> **Instructions for the task**:
Locate the line with "The height and width of the screenshot is (261, 566)." in the material. Copy that line and each one after it, through the last, exactly and with nothing else.
= Beginning of Section =
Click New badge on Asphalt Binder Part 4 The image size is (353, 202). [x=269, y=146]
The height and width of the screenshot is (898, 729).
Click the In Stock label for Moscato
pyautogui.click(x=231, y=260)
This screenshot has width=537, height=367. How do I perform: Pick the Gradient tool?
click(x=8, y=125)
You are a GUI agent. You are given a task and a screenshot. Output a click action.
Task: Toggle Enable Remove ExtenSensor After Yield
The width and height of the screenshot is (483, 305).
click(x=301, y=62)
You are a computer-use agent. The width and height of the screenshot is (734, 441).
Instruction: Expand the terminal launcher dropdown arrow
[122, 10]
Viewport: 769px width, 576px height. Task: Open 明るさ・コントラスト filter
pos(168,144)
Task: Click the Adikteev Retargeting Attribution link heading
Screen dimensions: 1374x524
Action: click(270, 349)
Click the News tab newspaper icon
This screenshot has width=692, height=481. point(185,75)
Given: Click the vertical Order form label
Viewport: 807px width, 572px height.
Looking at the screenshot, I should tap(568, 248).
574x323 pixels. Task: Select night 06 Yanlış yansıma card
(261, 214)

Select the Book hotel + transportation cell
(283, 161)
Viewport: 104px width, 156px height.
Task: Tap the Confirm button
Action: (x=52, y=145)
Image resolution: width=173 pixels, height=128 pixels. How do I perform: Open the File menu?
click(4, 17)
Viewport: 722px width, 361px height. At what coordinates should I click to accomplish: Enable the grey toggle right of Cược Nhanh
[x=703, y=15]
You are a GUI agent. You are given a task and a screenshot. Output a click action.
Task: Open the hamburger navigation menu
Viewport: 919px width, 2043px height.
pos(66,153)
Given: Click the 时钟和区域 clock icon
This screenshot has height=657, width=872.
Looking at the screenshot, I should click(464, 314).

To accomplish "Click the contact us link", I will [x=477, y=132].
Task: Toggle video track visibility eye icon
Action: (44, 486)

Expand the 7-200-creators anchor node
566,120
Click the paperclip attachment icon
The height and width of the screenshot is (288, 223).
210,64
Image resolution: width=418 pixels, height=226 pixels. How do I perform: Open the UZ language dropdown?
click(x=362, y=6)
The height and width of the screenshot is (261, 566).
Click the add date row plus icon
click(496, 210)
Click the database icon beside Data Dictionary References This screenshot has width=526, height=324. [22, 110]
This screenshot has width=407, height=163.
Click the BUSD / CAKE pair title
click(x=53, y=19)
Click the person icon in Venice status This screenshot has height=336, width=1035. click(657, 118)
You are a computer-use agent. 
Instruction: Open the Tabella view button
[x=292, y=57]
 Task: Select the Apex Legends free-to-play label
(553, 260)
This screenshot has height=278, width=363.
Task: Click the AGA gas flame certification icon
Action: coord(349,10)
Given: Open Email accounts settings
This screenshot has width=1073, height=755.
= End of Section =
> **Response**:
The height and width of the screenshot is (261, 566).
Click the add date row plus icon
click(496, 210)
Click the database icon beside Data Dictionary References This screenshot has width=526, height=324. [22, 110]
This screenshot has width=407, height=163.
Click the BUSD / CAKE pair title
click(x=53, y=19)
Click the person icon in Venice status This screenshot has height=336, width=1035. click(657, 118)
You are a computer-use agent. 
Instruction: Open the Tabella view button
[x=292, y=57]
 Task: Select the Apex Legends free-to-play label
(553, 260)
This screenshot has height=278, width=363.
Task: Click the AGA gas flame certification icon
Action: coord(349,10)
Given: Open Email accounts settings
This screenshot has width=1073, height=755.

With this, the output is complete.